Ma mère sort de la salle de bain, vêtue du moelleux peignoir fourni par l'hôtel. Elle ne le lâche pas depuis que nous sommes arrivées il y a bientôt deux jours. Elle estime qu'au prix de la chambre, si elle a envie de porter le peignoir de l'hôtel, et bien elle a le droit de porter le peignoir de l'hôtel. Quand elle regarde ce que je tiens dans ma main, elle lève les yeux au ciel.
- Il va finir par se désagréger tu sais.
- Haha très drôle.
Je lève les yeux au ciel à mon tour.
Diane nous sert du café et s'assoit en face de moi, puis, tout en buvant son café à longs traits, elle me scrute avec intensité, comme c'est le cas depuis que ce papier est arrivé dans ma vie.
- Tu ne vas pas faire marche arrière quand même ?
Sa question est ponctuée à la fin d'une marque d'hystérie. Que je flippe à la dernière minute est bien la dernière chose dont elle a envie.
- Non, maman, je réponds doucement. Je ne vais pas m'enfuir en courant, je te rassure.
Ses épaules se détendent, et manifestement soulagée, elle continue de boire son café.
Le mariage.
Je ne sais pas si je suis prête pour ça, je ne sais pas si je suis prête à faire face à cette épreuve et à tout ce qui va avec, mais je suis là maintenant, et je ne peux pas faire marche arrière. Enfin, si, je pourrais, mais ce serait trop lâche et surtout trop compliqué. Je suis une adulte qui prend des décisions et qui doit les assumer. Au fond de moi, je suis morte de trouille, mais j'essaie de montrer l'image d'une femme forte.

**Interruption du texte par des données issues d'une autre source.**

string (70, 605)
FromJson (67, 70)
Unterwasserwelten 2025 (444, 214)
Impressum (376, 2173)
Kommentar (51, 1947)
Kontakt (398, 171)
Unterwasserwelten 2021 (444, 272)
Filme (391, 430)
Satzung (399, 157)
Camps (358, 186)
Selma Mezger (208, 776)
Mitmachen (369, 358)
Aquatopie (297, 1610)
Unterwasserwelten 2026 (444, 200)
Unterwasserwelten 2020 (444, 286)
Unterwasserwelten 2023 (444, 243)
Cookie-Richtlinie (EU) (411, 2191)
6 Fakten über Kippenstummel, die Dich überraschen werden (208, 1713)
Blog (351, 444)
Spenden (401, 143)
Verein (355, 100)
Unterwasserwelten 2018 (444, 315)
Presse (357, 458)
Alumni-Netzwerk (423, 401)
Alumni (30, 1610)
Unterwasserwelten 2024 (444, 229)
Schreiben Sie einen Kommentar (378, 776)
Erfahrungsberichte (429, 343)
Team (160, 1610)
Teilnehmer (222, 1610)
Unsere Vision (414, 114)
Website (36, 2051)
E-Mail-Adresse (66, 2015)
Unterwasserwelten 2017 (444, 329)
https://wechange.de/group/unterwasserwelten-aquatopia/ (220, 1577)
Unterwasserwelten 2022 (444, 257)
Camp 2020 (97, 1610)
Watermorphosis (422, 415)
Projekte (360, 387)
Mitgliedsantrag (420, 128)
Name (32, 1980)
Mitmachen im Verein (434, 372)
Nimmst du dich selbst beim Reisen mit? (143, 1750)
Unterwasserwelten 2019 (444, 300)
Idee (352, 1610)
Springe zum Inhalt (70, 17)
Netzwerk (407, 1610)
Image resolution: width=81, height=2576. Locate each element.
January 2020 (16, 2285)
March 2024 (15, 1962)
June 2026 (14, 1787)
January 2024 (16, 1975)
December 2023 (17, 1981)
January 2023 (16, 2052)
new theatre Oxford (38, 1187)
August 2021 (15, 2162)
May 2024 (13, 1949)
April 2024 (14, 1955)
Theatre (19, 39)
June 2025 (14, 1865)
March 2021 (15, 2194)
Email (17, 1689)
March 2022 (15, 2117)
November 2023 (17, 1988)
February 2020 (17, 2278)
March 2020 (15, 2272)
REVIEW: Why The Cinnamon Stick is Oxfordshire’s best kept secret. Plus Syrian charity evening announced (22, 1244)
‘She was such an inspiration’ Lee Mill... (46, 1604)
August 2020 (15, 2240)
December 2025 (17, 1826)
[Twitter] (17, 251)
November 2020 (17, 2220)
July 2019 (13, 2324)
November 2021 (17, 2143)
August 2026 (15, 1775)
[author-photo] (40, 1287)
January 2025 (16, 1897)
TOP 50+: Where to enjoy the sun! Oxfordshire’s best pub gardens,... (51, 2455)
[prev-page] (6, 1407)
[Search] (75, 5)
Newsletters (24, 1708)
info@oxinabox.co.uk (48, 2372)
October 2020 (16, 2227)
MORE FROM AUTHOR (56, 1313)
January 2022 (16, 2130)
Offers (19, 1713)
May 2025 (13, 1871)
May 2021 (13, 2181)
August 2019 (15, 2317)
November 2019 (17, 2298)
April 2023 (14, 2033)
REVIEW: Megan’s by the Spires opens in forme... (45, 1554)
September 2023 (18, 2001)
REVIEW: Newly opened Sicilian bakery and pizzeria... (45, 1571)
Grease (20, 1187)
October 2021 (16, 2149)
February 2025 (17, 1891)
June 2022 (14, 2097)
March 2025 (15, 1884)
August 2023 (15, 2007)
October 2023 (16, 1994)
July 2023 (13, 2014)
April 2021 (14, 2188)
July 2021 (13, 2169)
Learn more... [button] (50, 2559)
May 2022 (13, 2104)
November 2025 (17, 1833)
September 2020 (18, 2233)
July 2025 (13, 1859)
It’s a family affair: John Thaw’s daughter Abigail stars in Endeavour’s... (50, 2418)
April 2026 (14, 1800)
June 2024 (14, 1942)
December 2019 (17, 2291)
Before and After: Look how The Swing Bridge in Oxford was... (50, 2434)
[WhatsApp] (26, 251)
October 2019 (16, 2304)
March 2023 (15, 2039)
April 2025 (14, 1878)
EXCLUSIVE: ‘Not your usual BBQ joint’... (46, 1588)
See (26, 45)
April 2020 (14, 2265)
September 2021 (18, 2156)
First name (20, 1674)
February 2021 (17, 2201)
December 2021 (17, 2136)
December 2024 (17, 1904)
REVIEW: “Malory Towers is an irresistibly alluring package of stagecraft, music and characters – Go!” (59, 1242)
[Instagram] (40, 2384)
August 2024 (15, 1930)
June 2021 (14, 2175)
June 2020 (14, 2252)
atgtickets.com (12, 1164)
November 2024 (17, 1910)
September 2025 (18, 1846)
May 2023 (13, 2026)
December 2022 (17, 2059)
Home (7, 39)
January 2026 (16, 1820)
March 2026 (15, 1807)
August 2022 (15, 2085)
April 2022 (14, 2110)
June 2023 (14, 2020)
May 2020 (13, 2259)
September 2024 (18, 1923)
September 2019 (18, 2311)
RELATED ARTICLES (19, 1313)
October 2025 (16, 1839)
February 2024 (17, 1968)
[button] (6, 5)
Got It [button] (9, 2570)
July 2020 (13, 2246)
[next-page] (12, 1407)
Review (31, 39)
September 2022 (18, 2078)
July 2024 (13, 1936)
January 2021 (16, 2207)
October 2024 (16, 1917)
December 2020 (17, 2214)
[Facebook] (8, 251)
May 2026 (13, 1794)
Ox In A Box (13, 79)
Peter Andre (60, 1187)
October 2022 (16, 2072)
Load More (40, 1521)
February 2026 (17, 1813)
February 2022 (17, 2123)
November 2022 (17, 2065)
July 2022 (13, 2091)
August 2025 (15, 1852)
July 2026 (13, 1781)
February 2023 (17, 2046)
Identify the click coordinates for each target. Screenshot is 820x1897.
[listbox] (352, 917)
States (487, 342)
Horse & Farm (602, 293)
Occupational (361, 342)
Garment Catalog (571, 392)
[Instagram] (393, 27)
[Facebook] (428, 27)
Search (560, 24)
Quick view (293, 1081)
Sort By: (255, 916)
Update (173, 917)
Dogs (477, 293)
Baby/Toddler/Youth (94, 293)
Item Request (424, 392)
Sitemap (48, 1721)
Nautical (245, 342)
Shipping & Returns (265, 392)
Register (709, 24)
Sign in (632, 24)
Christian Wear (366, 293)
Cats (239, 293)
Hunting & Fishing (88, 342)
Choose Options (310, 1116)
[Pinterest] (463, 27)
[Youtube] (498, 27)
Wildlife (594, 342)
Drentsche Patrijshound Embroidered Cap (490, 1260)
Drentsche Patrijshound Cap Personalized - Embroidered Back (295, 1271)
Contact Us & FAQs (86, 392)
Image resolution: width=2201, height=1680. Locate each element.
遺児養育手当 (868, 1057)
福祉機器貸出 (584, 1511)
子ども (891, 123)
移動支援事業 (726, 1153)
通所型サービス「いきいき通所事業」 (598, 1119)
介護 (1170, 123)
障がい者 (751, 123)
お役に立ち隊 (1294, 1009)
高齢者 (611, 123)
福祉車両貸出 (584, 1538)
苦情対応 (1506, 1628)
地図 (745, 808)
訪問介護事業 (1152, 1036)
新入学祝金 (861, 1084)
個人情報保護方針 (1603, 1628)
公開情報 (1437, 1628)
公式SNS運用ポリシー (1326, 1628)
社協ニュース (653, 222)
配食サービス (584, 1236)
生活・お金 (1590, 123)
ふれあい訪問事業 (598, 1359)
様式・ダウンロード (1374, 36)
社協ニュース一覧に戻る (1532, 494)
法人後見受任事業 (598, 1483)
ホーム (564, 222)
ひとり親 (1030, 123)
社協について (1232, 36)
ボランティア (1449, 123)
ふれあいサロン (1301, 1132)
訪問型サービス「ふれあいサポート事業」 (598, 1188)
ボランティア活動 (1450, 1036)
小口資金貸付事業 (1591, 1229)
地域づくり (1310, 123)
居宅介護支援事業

- Tu sais que je suis là de toute façon, dit ma mère subitement. A chaque pas, je serai avec toi. Tu ne seras jamais vraiment toute seule.
Je hoche la tête avec détermination, essayant de m'encourager avec ses paroles.
- Bon, je crois que tu devrais te préparer, dit ma mère en tapant des mains. June risque de t'attendre.
J'acquiesce, et vais dans la salle de bain pour prendre une bonne douche chaude. Une fois sous le jet d'eau puissant, un gloussement incrédule s'échappe de ma gorge.
June va se marier.
J'ai encore du mal à y croire.
Quand j'ai reçu le faire-part il y a quelques mois, j'ai recraché mon café dans ma tasse, littéralement. Cette première surprise a été balayée par une deuxième, presque aussi étonnante. Le nom de Kyle n'apparaissait pas sur le petit bout de papier. La dernière fois que j'avais entendu parler de la vie sentimentale de June, elle était toujours avec ce garçon rencontré à la fac. Je ne l'ai vu qu'à une ou deux reprises, mais il était plutôt sympa.
La surprise occasionnée par cette grande nouvelle avait aussitôt fait naître une boule d'angoisse dans ma gorge. June avait le même âge que moi et j'avais eu un peu de mal à comprendre au premier abord ce qui avait pu la pousser à s'engager. J'ignorais complètement que June était favorable au mariage.
Curiosité supplémentaire qui m'avait empêché de dormir de nombreuses nuits : l'identité du futur marié. Rien de tel qu'un mystère de cette taille pour me provoquer des insomnies. Moi et ma curiosité maladive ...
June allait se marier avec un homme dont le nom de famille était à particules, j'avais donc peu de doutes quant à la classe sociale de cet homme. Je m'étais précipité sur mon téléphone, m'était connectée à Facebook et avait harcelé mon amie de messages et de smiley choqués. June avait fini par me répondre ; une réponse d'une simplicité déconcertante : elle comprenait mes interrogations, m'expliquerait tout quand on se verrait.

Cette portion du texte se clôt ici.